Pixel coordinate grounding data
────────────────

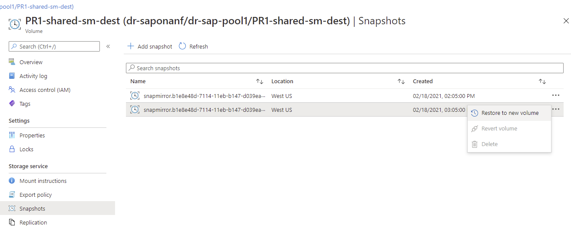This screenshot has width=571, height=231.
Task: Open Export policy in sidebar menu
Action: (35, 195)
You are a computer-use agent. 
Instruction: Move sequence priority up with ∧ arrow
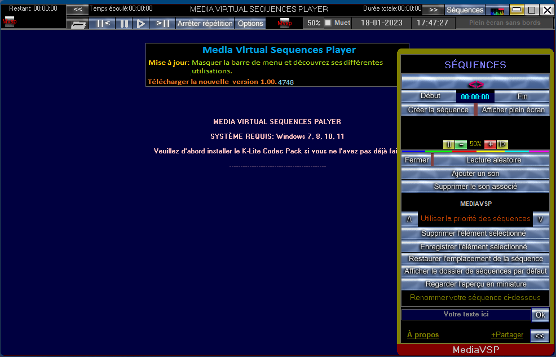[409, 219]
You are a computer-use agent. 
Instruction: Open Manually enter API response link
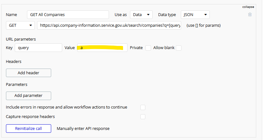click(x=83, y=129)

────────────────

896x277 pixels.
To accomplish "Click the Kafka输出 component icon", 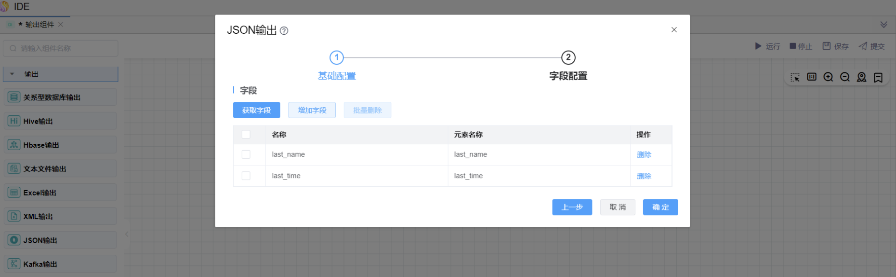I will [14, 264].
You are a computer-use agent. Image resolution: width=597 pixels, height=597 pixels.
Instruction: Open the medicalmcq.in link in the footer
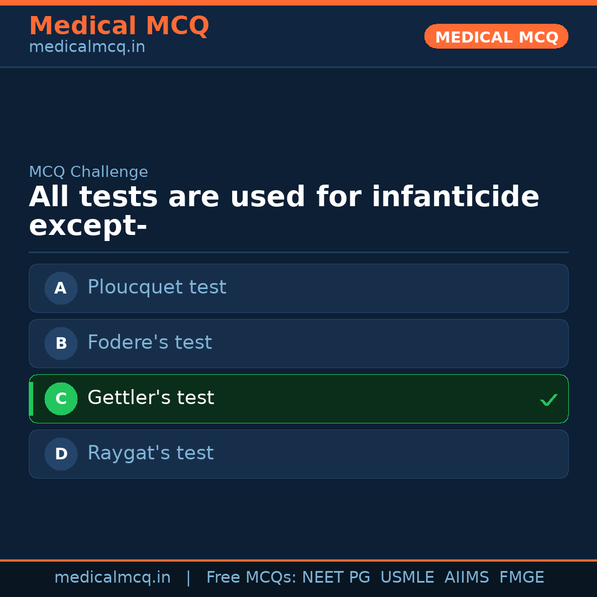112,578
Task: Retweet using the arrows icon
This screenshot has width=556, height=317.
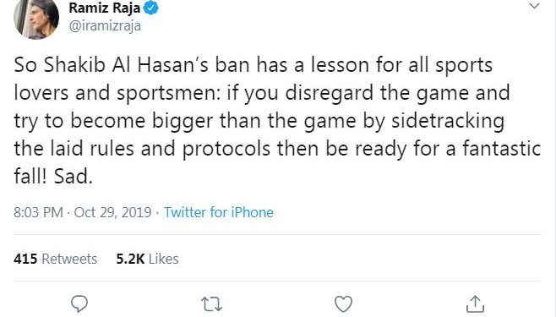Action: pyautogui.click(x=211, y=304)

────────────────

__ASSIGNED TASK__
Every line above with the word "pixels" belongs in the answer, copied as written.

__WRITTEN REPLY__
896x277 pixels.
You are a computer-use agent. Image resolution: width=597 pixels, height=597 pixels.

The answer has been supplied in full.